Stored records
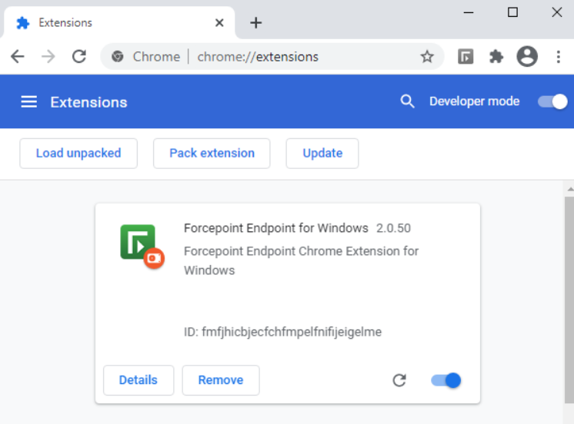Open the Chrome three-dot menu
The height and width of the screenshot is (424, 574).
[x=559, y=56]
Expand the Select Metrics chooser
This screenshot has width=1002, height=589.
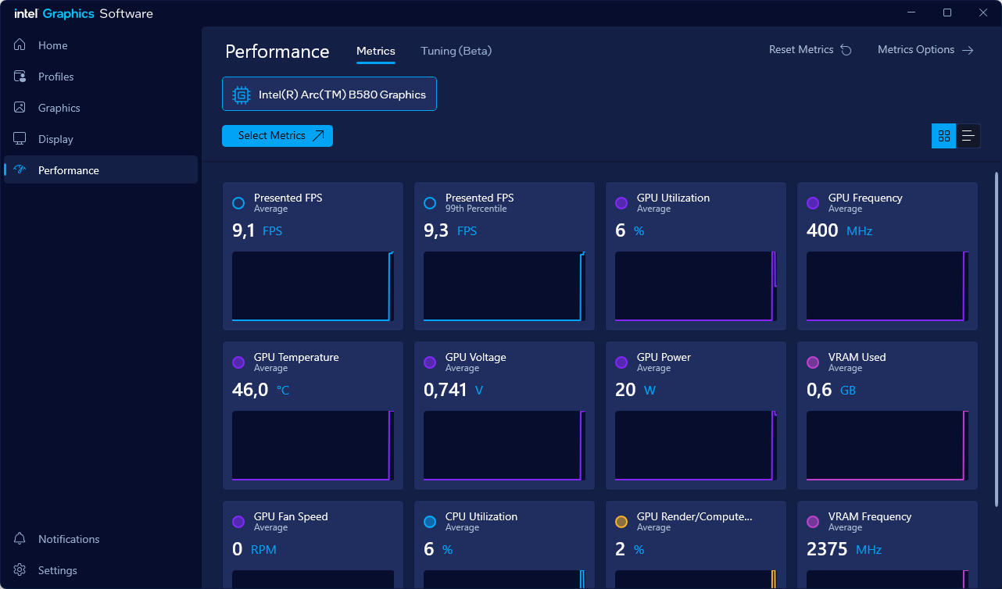tap(277, 136)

- _Required action_:
The copy should hold exactly the lines from the one containing "Expand the Select Metrics chooser" through the final line of the records above, both ends included, and no picture.

- _Exercise answer_:
Expand the Select Metrics chooser
This screenshot has width=1002, height=589.
tap(277, 136)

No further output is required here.